Vor diesem Hintergrund wird das Verbundprojekt ISAP („Integrative stadt-regionale Anpassungsstrategien in einer polyzentrischen Wachstumsregion“) in den nächsten drei Jahren unter anderem einen quantitativen Anpassungs-Check entwickeln, der auch die Synergien zwischen Städten und ihrem Umland besonders berücksichtigt. Dazu entwickelt ISAP gemeinsam mit dem Verband Region Stuttgart und der Landeshauptstadt Stuttgart ein neues, innovatives stadt-regionales Online-Informations- und Beratungssystem, das stadtregionale Informations- und Analyseinstrumente wie Klimadaten, Szenarien zum Klima- und Landnutzungswandel sowie zur gesellschaftlichen Vulnerabilität umfasst. Diese Informationen ermöglichen es, notwendige Anpassungen zu identifizieren und zu konkretisieren. Zudem wird eine Starkregenrisikokarte für Stadt und Region entwickelt.

„Dem Hitzestress wird man nicht nur mit Klimaanlagen begegnen können“

„Bereits heute sind Hitzestress, Starkniederschläge und Trockenheit in der Region Stuttgart erfahrbar. Wir müssen uns daher auf diese Phänomene stärker einstellen und entsprechende Vorsorgestrategien für Stadt und Region planen und entwickeln, betont Projektleiter Prof. Jörn Birkmann. „Dem Hitzestress wird man nicht nur mit Klimaanlagen für Innenräume begegnen können, da sie wieder mehr Energie verbrauchen. Auch für die Vorsorge gegenüber Starkregen braucht man Informationen über Starkregengefahren und die Anfälligkeit von Bewohnern und Infrastrukturen.“

Die Herausforderungen in Stuttgart sind besonders hoch

„Die Stadt Stuttgart hat schon seit langem eine Klimaabteilung, da die Herausforderungen in Stuttgart besonders hoch sind.
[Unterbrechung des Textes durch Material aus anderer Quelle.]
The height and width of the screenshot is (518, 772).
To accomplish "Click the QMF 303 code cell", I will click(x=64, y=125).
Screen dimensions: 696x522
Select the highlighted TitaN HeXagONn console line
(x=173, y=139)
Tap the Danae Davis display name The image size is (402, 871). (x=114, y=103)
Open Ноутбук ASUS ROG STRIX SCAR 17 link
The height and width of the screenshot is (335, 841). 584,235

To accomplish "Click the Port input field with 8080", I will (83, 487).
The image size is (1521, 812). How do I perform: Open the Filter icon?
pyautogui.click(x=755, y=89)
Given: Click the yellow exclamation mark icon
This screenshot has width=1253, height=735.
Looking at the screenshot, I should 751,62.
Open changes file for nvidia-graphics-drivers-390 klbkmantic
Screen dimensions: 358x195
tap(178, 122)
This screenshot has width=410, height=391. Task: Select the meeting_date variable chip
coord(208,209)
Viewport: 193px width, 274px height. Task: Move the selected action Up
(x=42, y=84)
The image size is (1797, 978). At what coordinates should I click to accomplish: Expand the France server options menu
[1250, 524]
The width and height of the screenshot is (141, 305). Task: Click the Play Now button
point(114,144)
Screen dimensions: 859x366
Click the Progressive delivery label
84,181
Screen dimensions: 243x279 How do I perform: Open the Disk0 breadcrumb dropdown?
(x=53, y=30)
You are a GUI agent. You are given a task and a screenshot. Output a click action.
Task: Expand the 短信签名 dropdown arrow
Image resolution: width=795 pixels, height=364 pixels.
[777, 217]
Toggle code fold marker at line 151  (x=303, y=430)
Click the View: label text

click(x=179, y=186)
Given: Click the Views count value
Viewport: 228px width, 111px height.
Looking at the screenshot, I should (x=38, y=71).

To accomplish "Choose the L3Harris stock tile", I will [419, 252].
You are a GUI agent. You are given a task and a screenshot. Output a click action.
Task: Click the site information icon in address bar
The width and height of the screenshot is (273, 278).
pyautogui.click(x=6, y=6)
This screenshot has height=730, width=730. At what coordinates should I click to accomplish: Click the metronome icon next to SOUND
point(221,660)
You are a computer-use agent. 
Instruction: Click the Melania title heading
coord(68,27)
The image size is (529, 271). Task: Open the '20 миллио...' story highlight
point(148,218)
Wichtige Ansätze wurden schon entwickelt, das ISAP-Projekt bietet aber auch neue Ansätze für die quantitative Bewertung von Anpassungsmaßnahmen und die bessere Abstimmung zwischen kommunalen und regionalen Ansätzen. Für uns bietet die Mitwirkung an diesem Projekt neben zusätzlicher Expertise noch den Vorteil, dass das BMBF direkt auch Personalmittel für die Praxis mit bereitstellt“, ergänzt Rainer Kapp, Leiter der Abteilung Stadtklimatologie des Umweltamts der Landeshauptstadt Stuttgart.

Gewitterwolken über dem Stuttgarter Talkessel Foto: Hemmberger

Thomas Kiwitt, Leitender Technischer Direktor beim Verband Region Stuttgart, unterstreicht die zentrale Beratungsfunktion seines Verbands für die Kommunen der Region. „Bereits der vergangene Klimaatlas war als Planungs- und Entscheidungsgrundlage sehr hilfreich. Im ISAP-Projekt möchten wir nun das Angebot aktualisieren, erweitern und auch konsequent digitalisieren. Die wichtige Beratung der Gemeinden soll damit weiter gestärkt werden.“

Durch einen intensiven Austausch auf nationaler und internationaler Ebene wird sichergestellt, dass die Ergebnisse nicht nur für die Region Stuttgart, sondern auch für andere Regionen nutzbar sind.